Work required:
Only the lines with "computer" in the entries below belong in the answer; please copy them.

Records provided:
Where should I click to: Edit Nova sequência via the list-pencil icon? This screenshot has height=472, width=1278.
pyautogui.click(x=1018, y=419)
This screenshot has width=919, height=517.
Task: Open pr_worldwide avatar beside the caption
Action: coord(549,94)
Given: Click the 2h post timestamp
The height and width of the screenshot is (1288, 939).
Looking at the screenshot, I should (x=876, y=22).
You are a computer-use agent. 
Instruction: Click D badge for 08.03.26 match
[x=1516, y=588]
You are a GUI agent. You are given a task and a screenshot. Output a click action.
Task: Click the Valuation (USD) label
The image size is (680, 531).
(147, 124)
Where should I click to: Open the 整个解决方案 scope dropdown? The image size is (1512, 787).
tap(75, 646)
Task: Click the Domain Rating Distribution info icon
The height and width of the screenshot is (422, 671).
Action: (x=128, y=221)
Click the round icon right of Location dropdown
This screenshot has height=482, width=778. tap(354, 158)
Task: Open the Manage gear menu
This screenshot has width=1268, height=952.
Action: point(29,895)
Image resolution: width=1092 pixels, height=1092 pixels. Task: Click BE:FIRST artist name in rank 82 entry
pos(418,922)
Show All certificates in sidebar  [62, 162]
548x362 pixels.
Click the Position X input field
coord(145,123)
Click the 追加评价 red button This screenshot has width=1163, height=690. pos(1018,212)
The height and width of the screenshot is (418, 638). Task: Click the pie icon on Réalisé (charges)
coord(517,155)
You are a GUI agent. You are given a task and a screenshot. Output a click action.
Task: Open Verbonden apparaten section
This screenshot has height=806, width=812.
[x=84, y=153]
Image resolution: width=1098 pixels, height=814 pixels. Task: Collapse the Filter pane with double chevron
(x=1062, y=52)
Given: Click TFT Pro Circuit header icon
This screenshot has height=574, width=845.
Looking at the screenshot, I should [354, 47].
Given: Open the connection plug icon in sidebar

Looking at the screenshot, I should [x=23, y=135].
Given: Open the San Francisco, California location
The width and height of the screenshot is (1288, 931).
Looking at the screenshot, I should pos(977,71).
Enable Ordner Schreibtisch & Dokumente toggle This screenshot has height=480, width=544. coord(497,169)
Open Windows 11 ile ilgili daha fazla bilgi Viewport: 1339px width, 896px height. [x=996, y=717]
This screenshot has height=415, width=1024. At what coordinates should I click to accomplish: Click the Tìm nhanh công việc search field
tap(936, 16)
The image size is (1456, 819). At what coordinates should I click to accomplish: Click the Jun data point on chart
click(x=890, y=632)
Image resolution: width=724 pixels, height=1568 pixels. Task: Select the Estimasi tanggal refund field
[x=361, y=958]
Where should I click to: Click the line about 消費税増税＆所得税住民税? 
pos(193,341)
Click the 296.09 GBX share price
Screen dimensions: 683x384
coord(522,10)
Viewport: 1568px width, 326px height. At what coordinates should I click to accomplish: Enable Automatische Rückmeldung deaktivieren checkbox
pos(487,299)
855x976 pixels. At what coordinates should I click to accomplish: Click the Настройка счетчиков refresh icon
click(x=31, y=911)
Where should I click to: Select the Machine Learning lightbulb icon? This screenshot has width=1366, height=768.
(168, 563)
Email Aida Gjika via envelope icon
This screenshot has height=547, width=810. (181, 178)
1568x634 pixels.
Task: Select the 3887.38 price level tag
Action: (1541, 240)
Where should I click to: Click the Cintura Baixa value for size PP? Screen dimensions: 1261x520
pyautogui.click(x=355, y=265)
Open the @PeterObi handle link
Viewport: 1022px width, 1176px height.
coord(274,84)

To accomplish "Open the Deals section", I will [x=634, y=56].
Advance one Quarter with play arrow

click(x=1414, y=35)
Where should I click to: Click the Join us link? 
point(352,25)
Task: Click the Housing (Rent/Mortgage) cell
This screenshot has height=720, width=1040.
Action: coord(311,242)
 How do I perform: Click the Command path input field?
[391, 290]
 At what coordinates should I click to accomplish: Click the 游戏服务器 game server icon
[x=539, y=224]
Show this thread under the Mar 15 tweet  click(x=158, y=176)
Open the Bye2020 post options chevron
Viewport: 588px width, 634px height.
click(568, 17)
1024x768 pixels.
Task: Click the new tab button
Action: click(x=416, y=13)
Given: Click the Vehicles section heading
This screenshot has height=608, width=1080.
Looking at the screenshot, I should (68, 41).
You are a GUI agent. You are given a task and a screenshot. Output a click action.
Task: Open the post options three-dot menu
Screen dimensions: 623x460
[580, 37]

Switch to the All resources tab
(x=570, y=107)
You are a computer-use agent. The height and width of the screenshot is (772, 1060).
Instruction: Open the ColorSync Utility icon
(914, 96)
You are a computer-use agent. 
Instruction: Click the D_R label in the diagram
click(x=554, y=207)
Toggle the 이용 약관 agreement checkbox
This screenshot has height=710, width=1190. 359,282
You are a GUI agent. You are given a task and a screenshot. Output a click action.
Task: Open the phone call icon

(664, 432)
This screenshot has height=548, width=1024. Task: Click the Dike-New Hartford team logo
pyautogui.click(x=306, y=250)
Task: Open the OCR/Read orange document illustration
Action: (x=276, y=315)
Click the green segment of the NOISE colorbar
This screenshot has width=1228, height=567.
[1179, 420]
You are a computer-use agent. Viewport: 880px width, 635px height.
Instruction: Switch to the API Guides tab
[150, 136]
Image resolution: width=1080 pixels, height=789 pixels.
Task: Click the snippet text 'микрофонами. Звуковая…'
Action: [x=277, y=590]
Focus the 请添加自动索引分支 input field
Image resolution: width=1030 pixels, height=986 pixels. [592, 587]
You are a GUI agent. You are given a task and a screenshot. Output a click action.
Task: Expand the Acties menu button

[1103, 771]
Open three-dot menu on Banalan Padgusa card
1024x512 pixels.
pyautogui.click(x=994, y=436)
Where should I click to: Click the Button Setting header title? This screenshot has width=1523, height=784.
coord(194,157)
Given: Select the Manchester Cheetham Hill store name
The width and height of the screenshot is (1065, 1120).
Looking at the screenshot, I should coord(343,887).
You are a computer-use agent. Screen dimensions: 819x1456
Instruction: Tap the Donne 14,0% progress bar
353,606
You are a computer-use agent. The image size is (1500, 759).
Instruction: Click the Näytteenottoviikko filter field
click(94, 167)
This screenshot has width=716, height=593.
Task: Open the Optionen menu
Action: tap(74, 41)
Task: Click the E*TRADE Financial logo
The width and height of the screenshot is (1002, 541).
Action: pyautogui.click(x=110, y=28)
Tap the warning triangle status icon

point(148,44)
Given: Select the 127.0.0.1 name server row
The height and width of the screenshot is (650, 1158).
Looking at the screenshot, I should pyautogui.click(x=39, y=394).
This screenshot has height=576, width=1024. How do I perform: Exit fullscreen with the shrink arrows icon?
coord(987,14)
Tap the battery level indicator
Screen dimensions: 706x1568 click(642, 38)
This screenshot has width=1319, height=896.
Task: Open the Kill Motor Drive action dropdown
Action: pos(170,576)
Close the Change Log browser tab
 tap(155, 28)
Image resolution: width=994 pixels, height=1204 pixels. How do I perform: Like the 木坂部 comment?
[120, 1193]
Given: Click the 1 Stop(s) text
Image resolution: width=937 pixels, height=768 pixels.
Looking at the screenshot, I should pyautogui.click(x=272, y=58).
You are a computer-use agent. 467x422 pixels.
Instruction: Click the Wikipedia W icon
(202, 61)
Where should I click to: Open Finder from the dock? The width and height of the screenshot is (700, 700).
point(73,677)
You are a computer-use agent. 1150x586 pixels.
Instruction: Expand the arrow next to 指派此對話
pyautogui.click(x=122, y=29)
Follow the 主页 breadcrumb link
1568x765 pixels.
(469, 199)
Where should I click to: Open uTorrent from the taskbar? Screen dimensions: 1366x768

Solution to this problem:
You are a computer-use agent. 
You are a computer-use agent. The height and width of the screenshot is (772, 1060).
You are a computer-use agent. 
You are a computer-use agent. Viewport: 880px width, 635px height.
You are a computer-use agent. Screen dimensions: 819x1456
You are a computer-use agent. The image size is (1500, 759).
You are a computer-use agent. 467x422 pixels.
You are a computer-use agent. 1150x586 pixels.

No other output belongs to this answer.